1.1 Entwicklung der sozialen Sicherung bis 1945

Das deutsche System der sozialen Sicherung, so wie es sich heute darstellt, ist das Ergebnis einer Entwicklung, die sich über Jahrhunderte hinweg vollzogen hat. Eine genauere Betrachtung zeigt, dass die Entstehung und Entwicklung dieses Systems im Wesentlichen von einer in der deutschen Geschichte und Kultur tief verwurzelten sozialpolitischen Grundüberzeugung, dem Prinzip der Selbstverwaltung sowie durch viele verschiedene gesellschaftliche und politische Gruppen beeinflusst worden ist.

Einige besonders charakteristische Merkmale des deutschen Gesundheits- und Sozialsystems lassen sich bis ins Mittelalter zurückverfolgen, wie etwa der auf christlichen Vorstellungen beruhende Leitgedanke der Solidarität gegenüber den Alten und Kranken. Hier stand jedoch nicht nur die Nächstenliebe im Fokus des Handelns, vielmehr spielte auch der Gedanke an den eigenen Seelenfrieden eine wichtige Rolle. Kirchliche Hospitäler dienten im Mittelalter der Krankenversorgung und zeichneten sich dadurch aus, dass sie fremden und nicht ortsansässigen Armen und Kranken Unterkunft und Pflege gewährten. Diese Hospitäler waren in erster Linie Armenpflegehäuser. Als die kirchliche Fürsorge ab Mitte des 15. Jahrhunderts unter anderem als Folge kirchlicher Reformen (Reformation) und den damit verbundenen Schließungen katholischer Häuser an Bedeutung verlor, traten an ihre Stelle zunehmend weltliche Versorgungsinstitutionen. In diesem Kontext spielen die genossenschaftlichen Selbsthilfeeinrichtungen der Gilden, Zünfte und Gesellenbruderschaften, die das gesellschaftliche und wirtschaftliche Leben in den freien Städten stark geprägt haben, eine wesentliche Rolle.

Diese Veränderungsprozesse laufen vor dem Hintergrund einer Wirtschaftsstruktur ab, die – betrachtet man sie nach dem sogenannten Sektorenmodell – in den deutschen Ländern bis zum Jahr 1945 im Wesentlichen durch die Aktivitäten folgender zwei Sektoren geprägt wird:

  • primärer Sektor (Landwirtschaft, Bergbau, Forstwirtschaft und Fischerei)
  • sekundärer Sektor (verarbeitendes Gewerbe, Baugewerbe, Energiewirtschaft).

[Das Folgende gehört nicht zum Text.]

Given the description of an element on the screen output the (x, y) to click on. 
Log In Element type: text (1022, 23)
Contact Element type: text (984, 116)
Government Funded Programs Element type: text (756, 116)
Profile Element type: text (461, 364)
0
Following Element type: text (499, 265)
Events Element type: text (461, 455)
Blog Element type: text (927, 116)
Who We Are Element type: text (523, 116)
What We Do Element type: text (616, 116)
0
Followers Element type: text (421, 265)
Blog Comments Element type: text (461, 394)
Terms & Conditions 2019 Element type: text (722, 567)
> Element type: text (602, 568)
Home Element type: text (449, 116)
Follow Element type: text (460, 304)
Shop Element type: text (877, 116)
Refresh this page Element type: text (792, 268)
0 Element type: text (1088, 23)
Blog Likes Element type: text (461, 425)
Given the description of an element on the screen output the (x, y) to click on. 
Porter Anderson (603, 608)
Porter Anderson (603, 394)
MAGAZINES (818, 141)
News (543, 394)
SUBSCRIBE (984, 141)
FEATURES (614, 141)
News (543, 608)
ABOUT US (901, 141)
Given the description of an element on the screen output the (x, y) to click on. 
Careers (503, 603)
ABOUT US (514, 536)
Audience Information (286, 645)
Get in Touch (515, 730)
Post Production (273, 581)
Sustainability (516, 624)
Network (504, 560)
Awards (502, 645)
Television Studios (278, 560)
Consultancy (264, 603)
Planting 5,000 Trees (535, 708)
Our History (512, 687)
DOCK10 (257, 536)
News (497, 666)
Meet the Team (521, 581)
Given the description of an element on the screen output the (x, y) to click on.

Die Entwicklung dieser beiden Wirtschaftssektoren ist historisch bedingt. Bis zur industriellen Revolution, die im 18. Jahrhundert zum Beispiel durch die Entwicklung der Dampfmaschine von Newcomen (1705), der „Spinning Jenny“ von Hargreaves (1765), der Baumwollspinnmaschine von Arkwright (1769), des mechanischen Webstuhls von Cartwright (1784), des Puddelverfahrens bei der Eisengewinnung von Cort (1784) und der Baumwollreinigungsmaschine von Whitney (1792) ihren Anfang nahm, dominierte der primäre Sektor.

Der primäre Sektor, in dem bis zu Beginn der Industrialisierung im 19. Jahrhundert der Wirtschaftsbereich Landwirtschaft eine dominante Bedeutung spielte, ist durch den Einsatz der beiden volkswirtschaftlichen Produktionsfaktoren Boden und Arbeit geprägt.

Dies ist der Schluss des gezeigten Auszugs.